Stored items:
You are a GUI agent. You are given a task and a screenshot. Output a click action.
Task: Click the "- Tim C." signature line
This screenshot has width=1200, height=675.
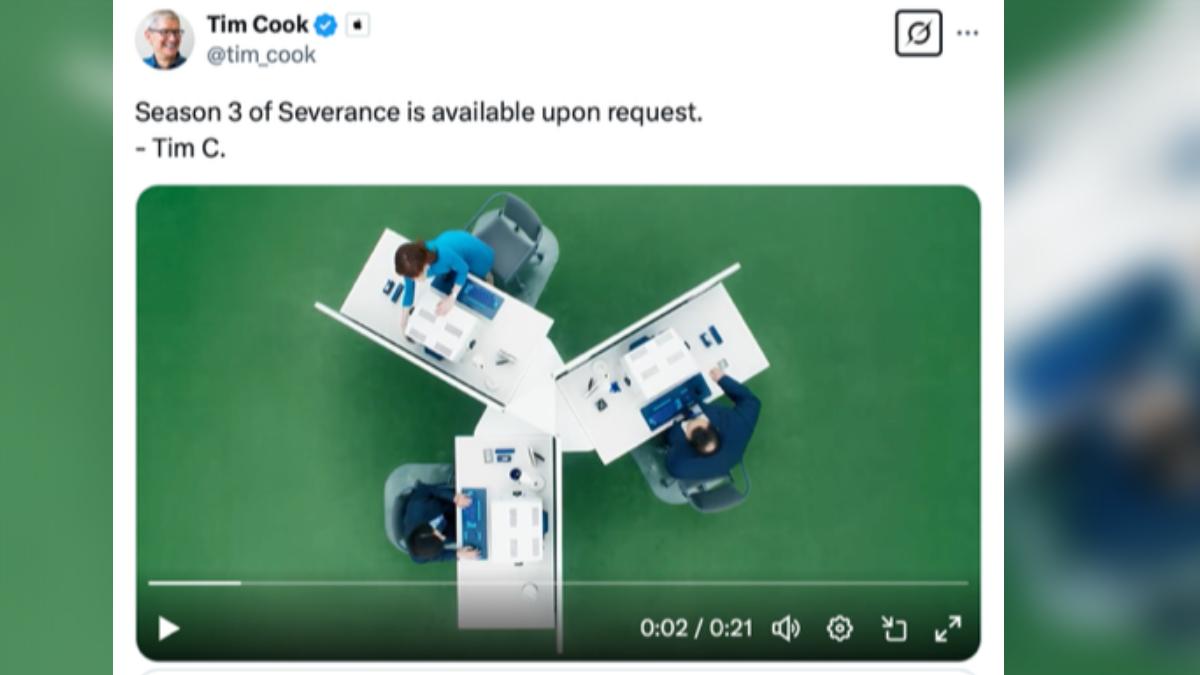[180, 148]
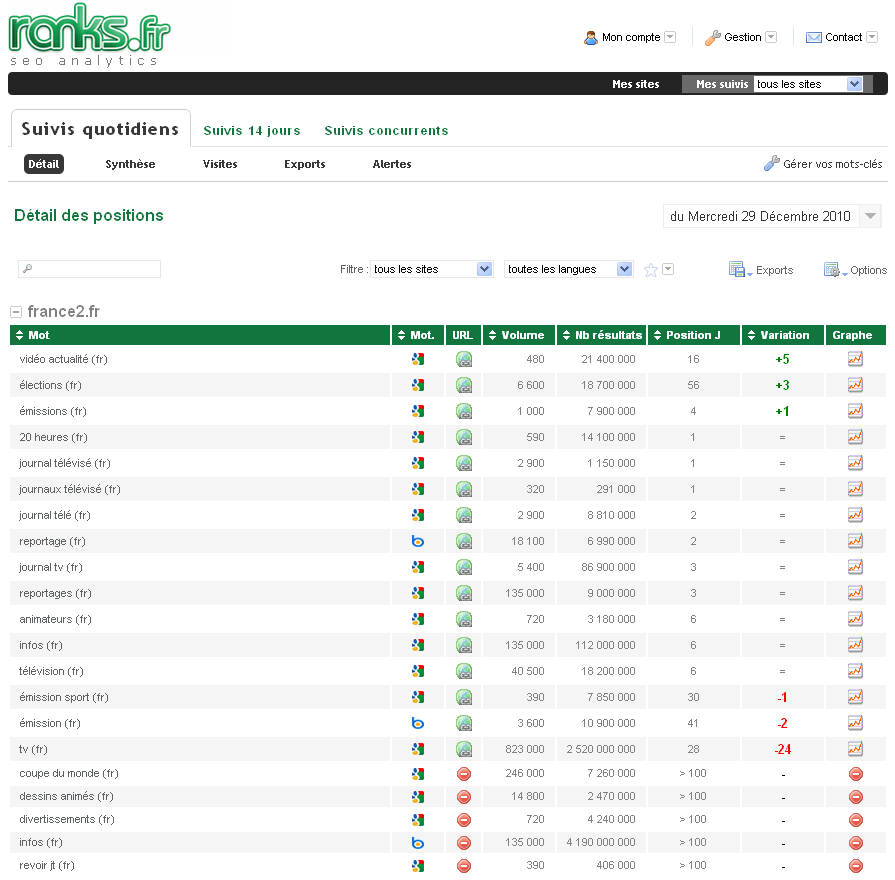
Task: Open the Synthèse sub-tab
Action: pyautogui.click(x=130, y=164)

● **TASK OBJECTIVE**: Give back an exact reproduction of the entries, with all pictures excluded.

● **YOUR SOLUTION**:
You are a GUI agent. You are given a task and a screenshot. Output a click action.
Task: Click the "- Tim C." signature line
This screenshot has width=1200, height=675.
[180, 148]
Task: Open the Synthèse sub-tab
Action: pyautogui.click(x=130, y=164)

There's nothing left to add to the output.